A Large-Scale Corpus for Conversation Disentanglement
Jonathan K. Kummerfeld, Sai R. Gouravajhala, Joseph Peper, Vignesh, Athreya, Chulaka Gunasekara, Jatin Ganhotra, Siva Sankalp Patel, Lazaros, Polymenakos, Walter S. Lasecki

TL;DR
This paper introduces a large, manually annotated dataset of over 77,000 messages with reply-structure graphs to improve conversation disentanglement, addressing previous data limitations and revealing issues in existing dialogue corpora.
Contribution
The creation of the largest annotated dataset for conversation disentanglement, including adjudication and context, enabling more robust data-driven methods.
Findings
80% of conversations in a popular corpus are incomplete or contain extraneous messages
The dataset is 16 times larger than previous datasets
Includes adjudication of annotation disagreements and context information
Abstract
Disentangling conversations mixed together in a single stream of messages is a difficult task, made harder by the lack of large manually annotated datasets.
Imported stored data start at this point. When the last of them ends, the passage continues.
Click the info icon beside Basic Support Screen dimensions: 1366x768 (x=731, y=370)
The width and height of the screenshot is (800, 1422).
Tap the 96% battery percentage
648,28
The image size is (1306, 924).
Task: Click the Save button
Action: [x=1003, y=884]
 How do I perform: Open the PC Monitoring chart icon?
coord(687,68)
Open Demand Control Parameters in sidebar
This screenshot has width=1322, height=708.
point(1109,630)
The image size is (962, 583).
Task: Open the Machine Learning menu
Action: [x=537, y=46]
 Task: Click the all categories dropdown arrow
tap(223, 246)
We created a new dataset of 77,563 messages manually annotated with reply-structure graphs that both disentangle conversations and define internal conversation structure. Our dataset is 16 times larger than all previously released datasets combined, the first to include adjudication of annotation disagreements, and the first to include context. We use our data to re-examine prior work, in particular, finding that 80% of conversations in a widely used dialogue corpus are either missing messages or contain extra messages. Our manually-annotated data presents an opportunity to develop robust data-driven methods for conversation disentanglement, which will help advance dialogue research.